Example of Teaching to Sustain Student Attention
Students in an environmental science course enter the course with little prior knowledge as well as misconceptions about the relation between watersheds and rivers and between point source pollution and nonpoint source pollution. If students listen to a lecture on these topics, they are likely to struggle to make connections to the concepts and their attention will easily drift. This activity is designed to surface and activate students’ prior knowledge and interest by engaging them in a meaningful and concrete task. When students have engaged in this task, they will be motivated to gather and integrate more information from the subsequent mini-lectures and assigned readings.
- Students are placed in groups of 5-7, and each group takes on the role of a citizen advisory board whose charge it is to decide where to focus an environmental study to determine the source of pollution. Groups each get a satellite map of the community in which the university is located. Five areas are marked on the map (the river that runs through the county, a garbage dump located near the river, an industry located far from the river, and two townships at different distances from the river).
- Students are asked to individually choose which area should be the primary focus of the environmental study.
- Students are then asked to share their individual choices with their group and must come to consensus. Groups must prepare a defense of their choice for the primary focus of the environmental study. After they reach a group decision, groups must simultaneously share their map area.
- Disagreements and different ways of thinking surface; the instructor makes notes regarding the differing rationales and asks questions to probe students’ thinking. After some time, the instructor reveals the best places to focus the environmental study (if these more scientific perspectives have not emerged). The instructor has the opportunity now to point out big misconceptions that many people hold about the relation between watersheds and rivers and between point source pollution and nonpoint source pollution.
- Students are asked to write in response to these reflective prompts:
- What surprised you about the scientific starting point for the study (as opposed to your own or your group’s thinking about the best starting point)?
- What question or questions do you have about watersheds and nonpoint source pollution sources based on the activity you just did?
- The instructor gives a short lecture on the concepts targeted by the activity. After about 7 minutes, the instructor pauses and takes one or two of the questions that students had generated in their reflective responses.
- The instructor gives students a second activity in which they can apply their new understanding of nonpoint source pollution sources. Students are again asked to write down responses to reflective prompts.
- At the end of class, students are reminded that their assigned reading for the week will answer some of the big questions that have arisen from the class activities and have been articulated in responses to reflective prompts. Students are asked to locate answers to questions they’ve written in class while they are doing the reading and to prepare to share those answers in the next class meeting.

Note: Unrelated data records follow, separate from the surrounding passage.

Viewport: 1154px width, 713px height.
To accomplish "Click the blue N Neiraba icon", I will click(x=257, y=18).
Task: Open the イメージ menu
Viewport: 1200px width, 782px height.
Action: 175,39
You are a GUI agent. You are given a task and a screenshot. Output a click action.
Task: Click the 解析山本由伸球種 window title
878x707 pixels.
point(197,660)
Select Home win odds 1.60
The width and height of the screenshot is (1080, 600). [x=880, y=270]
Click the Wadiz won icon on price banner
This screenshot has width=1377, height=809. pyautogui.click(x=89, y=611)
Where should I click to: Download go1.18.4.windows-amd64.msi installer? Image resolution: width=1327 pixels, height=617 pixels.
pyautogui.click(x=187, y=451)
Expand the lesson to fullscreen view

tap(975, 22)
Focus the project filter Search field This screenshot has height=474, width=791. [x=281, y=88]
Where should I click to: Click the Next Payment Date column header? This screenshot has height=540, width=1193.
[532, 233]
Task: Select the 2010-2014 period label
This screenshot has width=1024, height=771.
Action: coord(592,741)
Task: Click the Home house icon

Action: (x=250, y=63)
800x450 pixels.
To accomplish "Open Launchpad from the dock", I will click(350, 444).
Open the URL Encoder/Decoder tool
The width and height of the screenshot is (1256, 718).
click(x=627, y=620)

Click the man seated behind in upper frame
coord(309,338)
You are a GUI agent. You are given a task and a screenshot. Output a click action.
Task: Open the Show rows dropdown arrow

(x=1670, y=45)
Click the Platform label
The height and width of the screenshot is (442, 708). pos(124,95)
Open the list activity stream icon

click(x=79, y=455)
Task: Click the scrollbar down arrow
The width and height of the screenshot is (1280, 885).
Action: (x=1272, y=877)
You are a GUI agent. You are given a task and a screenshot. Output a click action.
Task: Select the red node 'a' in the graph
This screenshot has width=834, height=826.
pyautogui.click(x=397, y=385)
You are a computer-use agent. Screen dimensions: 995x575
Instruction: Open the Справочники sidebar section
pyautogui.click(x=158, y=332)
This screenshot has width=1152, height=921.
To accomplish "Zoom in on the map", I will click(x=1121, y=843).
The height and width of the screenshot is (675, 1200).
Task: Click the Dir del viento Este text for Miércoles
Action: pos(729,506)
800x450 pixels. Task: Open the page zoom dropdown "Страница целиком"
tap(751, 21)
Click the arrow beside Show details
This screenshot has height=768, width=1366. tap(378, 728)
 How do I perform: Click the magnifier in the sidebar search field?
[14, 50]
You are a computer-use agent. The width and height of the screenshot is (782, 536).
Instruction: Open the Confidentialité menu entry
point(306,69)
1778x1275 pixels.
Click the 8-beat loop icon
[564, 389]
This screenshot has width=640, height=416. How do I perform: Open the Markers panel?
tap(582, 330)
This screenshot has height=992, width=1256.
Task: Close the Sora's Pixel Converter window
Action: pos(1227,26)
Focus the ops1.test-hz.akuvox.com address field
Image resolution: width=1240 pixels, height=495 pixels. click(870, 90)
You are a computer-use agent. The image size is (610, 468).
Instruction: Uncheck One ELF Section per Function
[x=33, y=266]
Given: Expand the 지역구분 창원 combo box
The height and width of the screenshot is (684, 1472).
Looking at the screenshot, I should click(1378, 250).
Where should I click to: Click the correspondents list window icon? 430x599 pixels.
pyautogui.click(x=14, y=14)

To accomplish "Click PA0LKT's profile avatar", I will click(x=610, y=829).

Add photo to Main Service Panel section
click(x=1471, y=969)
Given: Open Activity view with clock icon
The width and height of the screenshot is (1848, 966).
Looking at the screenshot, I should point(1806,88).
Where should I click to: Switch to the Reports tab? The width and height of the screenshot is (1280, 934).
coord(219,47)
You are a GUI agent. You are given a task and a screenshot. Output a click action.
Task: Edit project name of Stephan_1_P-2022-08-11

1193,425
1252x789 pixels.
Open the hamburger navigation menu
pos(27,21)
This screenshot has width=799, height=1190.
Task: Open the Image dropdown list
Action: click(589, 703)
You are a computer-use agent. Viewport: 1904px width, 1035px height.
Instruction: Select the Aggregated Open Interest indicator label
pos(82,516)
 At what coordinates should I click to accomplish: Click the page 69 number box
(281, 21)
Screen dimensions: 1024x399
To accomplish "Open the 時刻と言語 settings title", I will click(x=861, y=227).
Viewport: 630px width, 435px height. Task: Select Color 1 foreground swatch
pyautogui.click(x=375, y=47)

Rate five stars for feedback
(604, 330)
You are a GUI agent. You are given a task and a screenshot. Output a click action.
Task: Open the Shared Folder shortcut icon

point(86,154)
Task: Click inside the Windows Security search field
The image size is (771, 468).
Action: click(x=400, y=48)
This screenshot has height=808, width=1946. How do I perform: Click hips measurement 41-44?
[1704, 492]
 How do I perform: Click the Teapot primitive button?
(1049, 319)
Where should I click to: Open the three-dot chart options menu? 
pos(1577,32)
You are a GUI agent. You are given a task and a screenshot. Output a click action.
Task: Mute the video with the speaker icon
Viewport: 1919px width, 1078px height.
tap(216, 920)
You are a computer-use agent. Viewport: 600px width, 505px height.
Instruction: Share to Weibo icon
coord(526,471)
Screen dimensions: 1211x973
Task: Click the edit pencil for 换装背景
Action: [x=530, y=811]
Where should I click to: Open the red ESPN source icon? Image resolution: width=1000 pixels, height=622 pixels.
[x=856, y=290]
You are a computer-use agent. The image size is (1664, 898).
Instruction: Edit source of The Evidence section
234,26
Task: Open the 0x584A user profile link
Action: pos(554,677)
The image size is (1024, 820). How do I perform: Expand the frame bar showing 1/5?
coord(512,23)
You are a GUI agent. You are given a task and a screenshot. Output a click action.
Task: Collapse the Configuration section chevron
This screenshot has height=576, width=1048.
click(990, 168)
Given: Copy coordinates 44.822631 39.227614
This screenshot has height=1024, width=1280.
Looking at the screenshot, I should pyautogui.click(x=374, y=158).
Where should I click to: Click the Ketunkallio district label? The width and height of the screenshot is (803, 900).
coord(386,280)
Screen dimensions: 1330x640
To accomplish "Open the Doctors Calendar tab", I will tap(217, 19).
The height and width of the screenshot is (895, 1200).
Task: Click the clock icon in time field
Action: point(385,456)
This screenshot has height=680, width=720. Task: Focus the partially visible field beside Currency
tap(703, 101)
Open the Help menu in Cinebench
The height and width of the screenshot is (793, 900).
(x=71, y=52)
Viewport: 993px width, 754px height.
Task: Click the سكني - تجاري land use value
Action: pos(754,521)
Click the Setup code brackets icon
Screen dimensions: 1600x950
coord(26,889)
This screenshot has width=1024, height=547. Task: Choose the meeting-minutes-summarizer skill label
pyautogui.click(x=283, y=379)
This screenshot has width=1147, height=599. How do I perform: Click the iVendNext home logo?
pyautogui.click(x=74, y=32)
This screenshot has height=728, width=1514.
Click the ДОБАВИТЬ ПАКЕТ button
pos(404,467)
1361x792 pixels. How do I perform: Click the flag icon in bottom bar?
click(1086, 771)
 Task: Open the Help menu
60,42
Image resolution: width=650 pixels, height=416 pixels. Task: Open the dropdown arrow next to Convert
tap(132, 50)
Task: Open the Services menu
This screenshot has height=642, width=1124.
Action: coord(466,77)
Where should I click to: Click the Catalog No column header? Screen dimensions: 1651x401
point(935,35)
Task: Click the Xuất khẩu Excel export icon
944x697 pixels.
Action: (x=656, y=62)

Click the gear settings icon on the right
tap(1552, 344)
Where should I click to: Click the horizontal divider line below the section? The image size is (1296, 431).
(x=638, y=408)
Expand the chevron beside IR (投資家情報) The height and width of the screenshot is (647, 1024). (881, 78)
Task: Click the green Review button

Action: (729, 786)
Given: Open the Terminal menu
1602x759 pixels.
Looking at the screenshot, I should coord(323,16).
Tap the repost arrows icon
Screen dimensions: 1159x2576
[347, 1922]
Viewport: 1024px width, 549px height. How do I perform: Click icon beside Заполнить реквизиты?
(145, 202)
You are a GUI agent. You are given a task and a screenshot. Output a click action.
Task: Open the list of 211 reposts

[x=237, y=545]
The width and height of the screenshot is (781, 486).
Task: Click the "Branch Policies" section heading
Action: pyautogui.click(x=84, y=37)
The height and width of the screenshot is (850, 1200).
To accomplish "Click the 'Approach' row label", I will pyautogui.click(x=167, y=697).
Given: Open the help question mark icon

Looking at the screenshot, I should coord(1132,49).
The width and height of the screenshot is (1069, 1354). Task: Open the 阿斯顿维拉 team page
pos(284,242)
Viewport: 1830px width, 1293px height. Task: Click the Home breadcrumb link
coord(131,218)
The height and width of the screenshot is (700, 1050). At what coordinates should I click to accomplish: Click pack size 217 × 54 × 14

Student attention is sustained from the class meeting into the assigned readings that are done out of class.
Resources
- Kolb, D. (2015). Experiential learning: Experience as the source of learning and development. Pearson.
- Nilson, L. (2013). Creating self-regulated learners: Strategies to strengthen students’ self-awareness and learning skills. Stylus Publishing.
- Zull, J. E. (2002). The art of changing the brain: Enriching the practice of teaching by exploring the biology of learning. Stylus Publishing.